REIT Investing vs. Real Estate Funds: What’s the Difference
An increasing number of investors are discovering the benefits of diversifying beyond traditional asset classes into real estate. Real estate investment trusts (REITs) and real estate funds both offer easy and affordable ways for investors to gain exposure to diversified real estate investments, and when held for long time periods both investments are capable of producing lucrative returns. Over the 20-year period, 1998 – 2017, REITs and private real estate funds generated average annual returns of 10.9% and 10.1% respectively, compared to approximately 9.8% for US stocks. While they share a number of similarities, some crucial differences exist between REITs and real estate funds that impact risk, returns, and diversification.
What is a REIT?
A REIT is a corporation or trust that invests directly in real estate typically through properties but sometimes mortgages. Most REITs trade on public exchanges and are bought and sold like stocks. When investors buy shares of a REIT they are investing in the operating profitability of the REIT, which generates profit by owning and managing a portfolio of underlying real estate assets; they are not investing directly in the properties themselves. REITs appeal to income-oriented investors, as they are required by law to pay at least 90% of their taxable income to shareholders as dividends each year.
How is a real estate fund different from a REIT?
Real estate funds come in all shapes and sizes and include mutual funds that invest in publicly traded securities such as REITs and real estate stocks, as well as private investment funds investing directly in property. This article deals primarily with funds offering direct investment opportunities to acquire ownership interests in properties or to capitalize loans collateralized by real estate assets. In addition to providing direct exposure, private real estate funds differ fundamentally from REITs in that they are pooled investment vehicles headed by fund managers that make and manage investments on behalf of clients. Private funds usually operate under a limited liability partnership structure with a management group in charge of operating the fund and who typically invests alongside clients on the same projects. While many funds provide some stable income, funds usually generate the majority of their returns from capital appreciation, realized upon sale of portfolio holdings.

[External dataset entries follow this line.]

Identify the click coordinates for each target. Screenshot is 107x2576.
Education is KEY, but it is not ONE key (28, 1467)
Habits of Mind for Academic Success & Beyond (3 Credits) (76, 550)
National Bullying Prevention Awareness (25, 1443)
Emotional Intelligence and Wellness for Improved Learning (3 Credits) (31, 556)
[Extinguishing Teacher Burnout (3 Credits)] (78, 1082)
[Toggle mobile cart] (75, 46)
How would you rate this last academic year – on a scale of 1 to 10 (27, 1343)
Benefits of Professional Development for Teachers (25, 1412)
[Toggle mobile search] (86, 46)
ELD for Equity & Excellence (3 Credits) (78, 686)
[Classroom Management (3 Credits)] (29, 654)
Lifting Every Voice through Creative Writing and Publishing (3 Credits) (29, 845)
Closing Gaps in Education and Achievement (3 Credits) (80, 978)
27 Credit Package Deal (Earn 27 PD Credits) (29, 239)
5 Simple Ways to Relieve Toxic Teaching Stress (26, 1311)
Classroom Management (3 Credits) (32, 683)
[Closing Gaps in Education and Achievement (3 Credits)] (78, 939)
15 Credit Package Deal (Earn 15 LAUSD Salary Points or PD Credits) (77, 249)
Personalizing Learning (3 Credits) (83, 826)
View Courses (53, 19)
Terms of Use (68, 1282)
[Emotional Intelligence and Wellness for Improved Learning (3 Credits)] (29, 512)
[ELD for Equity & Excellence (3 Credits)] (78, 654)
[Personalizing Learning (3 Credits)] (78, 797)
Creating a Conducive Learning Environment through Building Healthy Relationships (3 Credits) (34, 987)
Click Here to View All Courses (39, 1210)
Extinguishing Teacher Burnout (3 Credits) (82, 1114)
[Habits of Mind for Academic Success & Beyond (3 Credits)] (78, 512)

What are the advantages and disadvantages of each?
The primary advantage of REITs is their liquidity. The fact that REITs are publicly traded securities makes it easy for investors to exit positions when they please and without having to suffer discounts to find buyers. REITs usually have lower entry costs than private funds since investors can purchase shares of a REIT for much less than what it typically costs to invest with a fund. In addition, REITs offer the benefit of greater transparency: as public companies they are subject to stricter reporting standards than private funds, facilitating a clearer understanding of a company’s policies and procedures and the ways in which it generates profit and invests capital. Mandated dividend distributions make REITs the ideal investment vehicle for investors seeking stable, passive income over a long-term investment horizon.
Like REITs, real estate funds can be a useful tool for helping investors achieve their investment goals, but they come with a different set of pros and cons. Entry barriers to private funds are considerably steeper: many funds carry minimums of $5,000 to $100,000 and are only available to accredited investors who meet specific wealth and income requirements. As is the case with most traditional real estate investments, investments in private funds often lack liquidity since capital can be tied-up in properties for long periods, and it is not uncommon for fund terms to exceed 5 or even 10 years. Both REIT and fund investors are subject to various fees, however, charges tend to run slightly higher with funds.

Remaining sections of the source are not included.